Am 22. Oktober 2011 besuchten 16 Atemschutz-Geräte-Träger unser Wehr die Brandübungsanlage der Wache 4 am Nürnberger Hafen.

In zwei Gruppen eingeteilt ging es los. Es wurden verschiedene Themen behandelt, die auf dem Lehrplan standen. Unter anderem der richtige Umgang mit dem Hohlstrahlrohr, welche Einstellung (Sprühwinkel) und Wassermenge bei verschiedenen Bränden anzuwenden sind. Die richtige Türöffnung mit der Feuerwehraxt im Zusammenhang mit der Bandschlinge wurde auch ausführlich besprochen.

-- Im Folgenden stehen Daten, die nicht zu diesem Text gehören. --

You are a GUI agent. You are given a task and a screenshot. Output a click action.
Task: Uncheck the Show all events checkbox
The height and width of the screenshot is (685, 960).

Danach ging es in die Brandübungsanlage zur Hitze-Gewöhnung. Der Container wurde mittels Gasflamme auf ca. 280°C - 300°C an der Decke gemessen aufgeheizt. Auf Mannhöhe waren das immerhin noch ca 180°C – 200°C. Mit einem kurzen Sprühstrahl auf die Wärmequelle wurde so ein enormer Wasserdampf erzeugt, der wie ein Aufguss in der Sauna war, nur etwas heftiger!

Als nächstes stand der Flash-Over auf dem Programm. Den galt es mit der richtig Einstellung am Hohlstrahlrohr durch kühlen in Zaum zu halten oder zu löschen.

Mit Atemschutzausrüstung ging es dann in den Container. Mit der geeigneter Türöffnungstechnik und der richtigen Einstellung des Hohlstrahlrohres wurde in den komplett verrauchten Raum vorgedrungen. Es galt den den Brandherd zu finden und ihn richtig abzulöschen. Ausserdem mussten unterwegs verschiedene wichtige Merkmale wie Hindernisse (Türen, Treppen) oder Gefahrgut (Gasflaschen) usw. dem Gruppenführer bzw Einsatzleiter gemeldet werden, da dieser nicht sehen kann, was im innen des Gebäudes geschieht.

Die Nachmittagsgruppe konnte sich nach der Ausbildung noch die Atemschutzwerkstatt mit der dazugehörigen Übungstrecke anschauen.

Unser Dank geht an Thorsten und an die zwei Sebastians der Wache 4, die die Ausbildung super gemacht haben. Danke auch an alle Beteiligten.

Text: Gerd B.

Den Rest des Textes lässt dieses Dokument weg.